▶ [MATERIAL FOR THE TASK]:
⁂

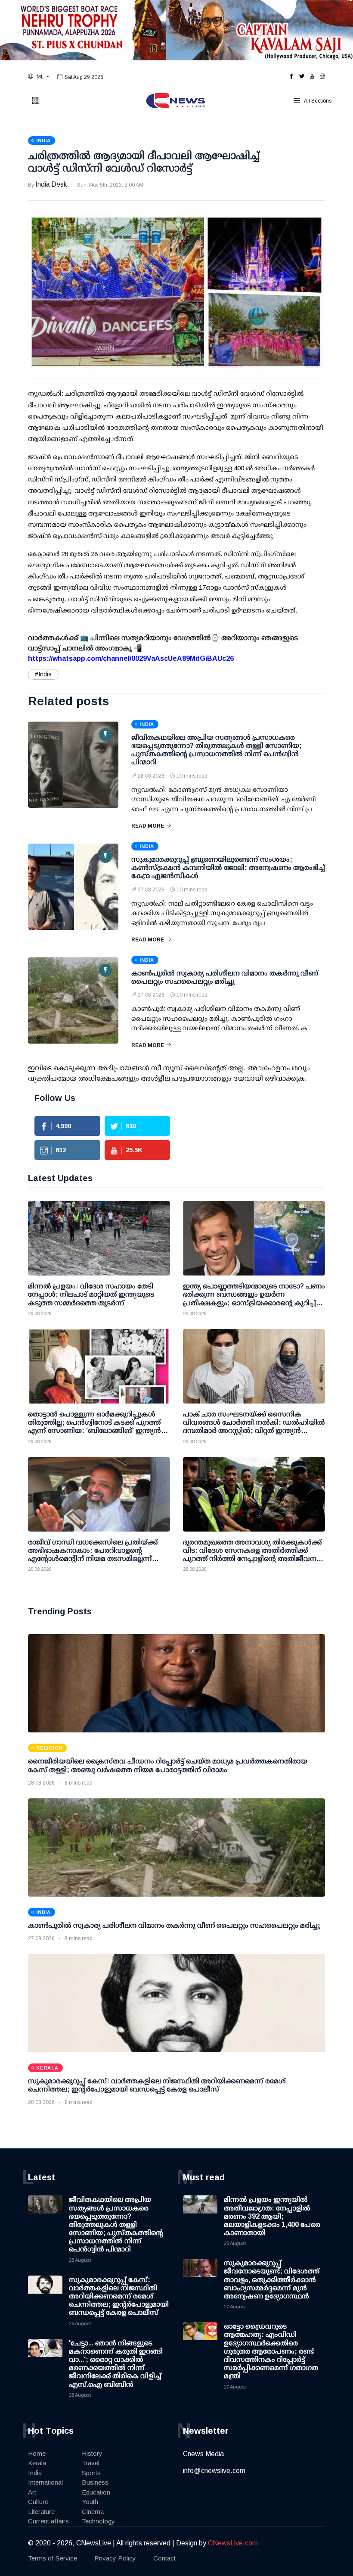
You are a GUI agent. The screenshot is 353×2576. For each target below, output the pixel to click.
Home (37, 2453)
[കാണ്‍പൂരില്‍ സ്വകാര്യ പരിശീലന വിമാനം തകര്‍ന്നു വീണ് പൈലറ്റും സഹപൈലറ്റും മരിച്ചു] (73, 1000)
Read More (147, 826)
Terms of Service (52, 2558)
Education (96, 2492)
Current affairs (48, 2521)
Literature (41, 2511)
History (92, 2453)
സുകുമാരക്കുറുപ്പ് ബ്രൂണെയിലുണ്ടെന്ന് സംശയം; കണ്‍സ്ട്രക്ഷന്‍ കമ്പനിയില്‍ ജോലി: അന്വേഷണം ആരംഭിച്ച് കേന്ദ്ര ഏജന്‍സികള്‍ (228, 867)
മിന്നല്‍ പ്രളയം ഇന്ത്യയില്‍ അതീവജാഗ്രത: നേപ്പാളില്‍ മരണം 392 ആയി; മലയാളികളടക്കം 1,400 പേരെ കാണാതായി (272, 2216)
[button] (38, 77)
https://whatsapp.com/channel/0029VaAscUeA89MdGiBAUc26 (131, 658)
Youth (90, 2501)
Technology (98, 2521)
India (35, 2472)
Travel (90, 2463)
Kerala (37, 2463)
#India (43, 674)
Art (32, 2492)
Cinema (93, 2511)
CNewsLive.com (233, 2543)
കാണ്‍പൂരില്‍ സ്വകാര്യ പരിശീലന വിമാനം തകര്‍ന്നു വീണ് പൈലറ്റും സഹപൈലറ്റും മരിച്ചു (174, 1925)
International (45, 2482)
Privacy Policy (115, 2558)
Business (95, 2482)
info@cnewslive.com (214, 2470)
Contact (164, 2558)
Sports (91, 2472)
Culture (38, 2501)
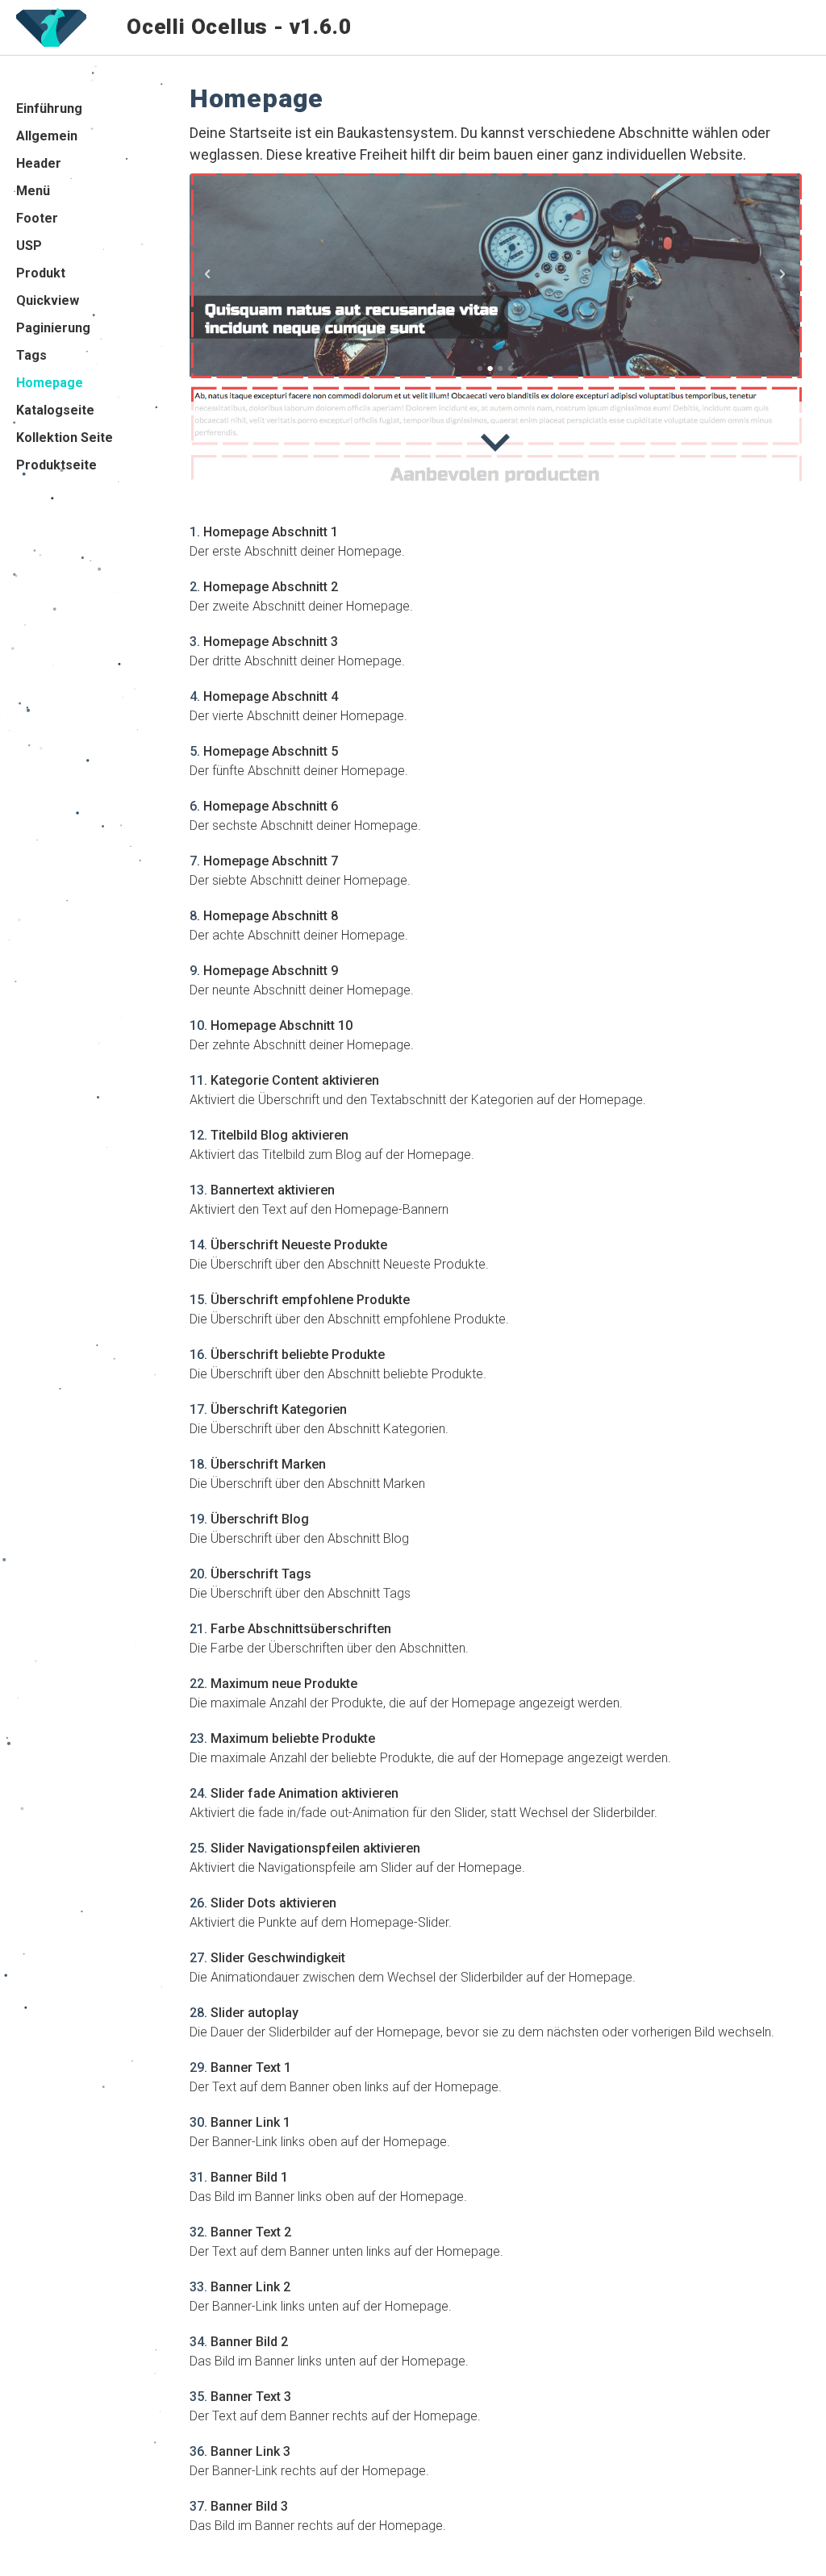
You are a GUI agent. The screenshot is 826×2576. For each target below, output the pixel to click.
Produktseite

⁂

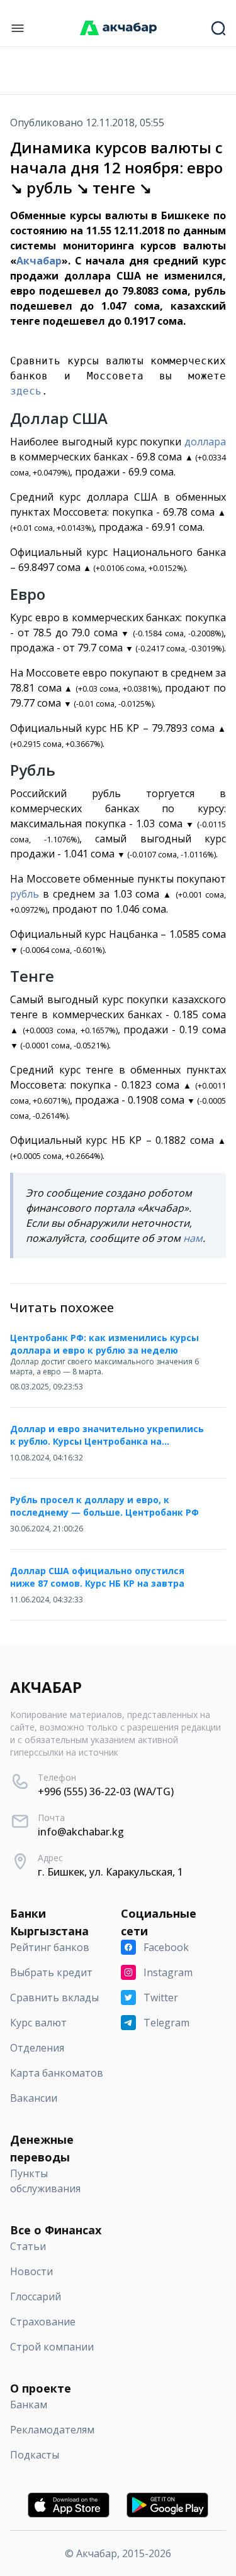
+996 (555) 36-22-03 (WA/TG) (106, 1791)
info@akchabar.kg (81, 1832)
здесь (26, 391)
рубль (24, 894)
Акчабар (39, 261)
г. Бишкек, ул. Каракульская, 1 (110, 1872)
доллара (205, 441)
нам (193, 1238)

⁂

▶ [WRITTEN EXERCISE]:
Please write out, word for word, the lines of the listing above, from the line containing "You are a GUI agent. The screenshot is 353×2576." through the line containing "Literature (41, 2511)", with both of those lines included.

▶ [SOLVED PROBLEM]:
You are a GUI agent. The screenshot is 353×2576. For each target below, output the pixel to click.
Home (37, 2453)
[കാണ്‍പൂരില്‍ സ്വകാര്യ പരിശീലന വിമാനം തകര്‍ന്നു വീണ് പൈലറ്റും സഹപൈലറ്റും മരിച്ചു] (73, 1000)
Read More (147, 826)
Terms of Service (52, 2558)
Education (96, 2492)
Current affairs (48, 2521)
Literature (41, 2511)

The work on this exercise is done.